At least since Gorbachev, evangelical Zionism has made major inroads among the Baptists of Ukraine and Russia, perhaps most strongly though in Pentecostal groupings. A detractor, the US-American Stephen Sizer, claimed in an article on 5 January 2018 that the vast majority of Zionists are actually Christian: "Fifty million evangelicals joining in common cause with five million Jewish people in America on behalf of Israel is a match made in heaven." He points out that the dissident "Jerusalem Declaration on Christian Zionism" from August 2006 had been signed by the heads of Coptic, Orthodox, Episcopal and Lutheran denominations in the Middle East. Of Israel's population of 8,8 million, only 74,5% (6,55 million) are Jewish. The native Palestinian Christians of Israel - including their Baptist sector - reject Zionism.

The press release confirms that the Illinois-based Slavic Gospel Association had largely funded the event. Interestingly, the SGA had aided the official founding of the Evangelical Baptist Association of Georgia in October 2012. (See our press release from 14 June 2013.) One of its officials, Gia Kandelaki, now has a leading position with the EAF.

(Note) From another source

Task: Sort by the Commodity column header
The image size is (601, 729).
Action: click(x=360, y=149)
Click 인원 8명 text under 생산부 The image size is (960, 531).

The founding of the Georgia's Evangelical Baptist Association was one result of the medical doctor Levan Akhalmosulishvili's split with the more-liberal, European Baptist Federation-related "Evangelical Baptist Church of Georgia" in 1997. At its founding in 2012, the Baptist Association had only 600-800 adult members. This Georgian divide between conservatives and liberals is mirrored in the not always intentional divide between the EAF and Europe's mainstream, Amsterdam-based European Baptist Federation (EBF).

The EAF has long regarded itself as the non-legal successor to the erstwhile "All-Union Council of Evangelical Christians-Baptists" which suffered its demise along with the USSR in 1991. It sees its calling in prolonging the fraternal relations which had existed between the Baptists churches of the various republics during the Soviet period. That makes it a type of Russian-speaking, conservative alternative to the English-speaking EBF.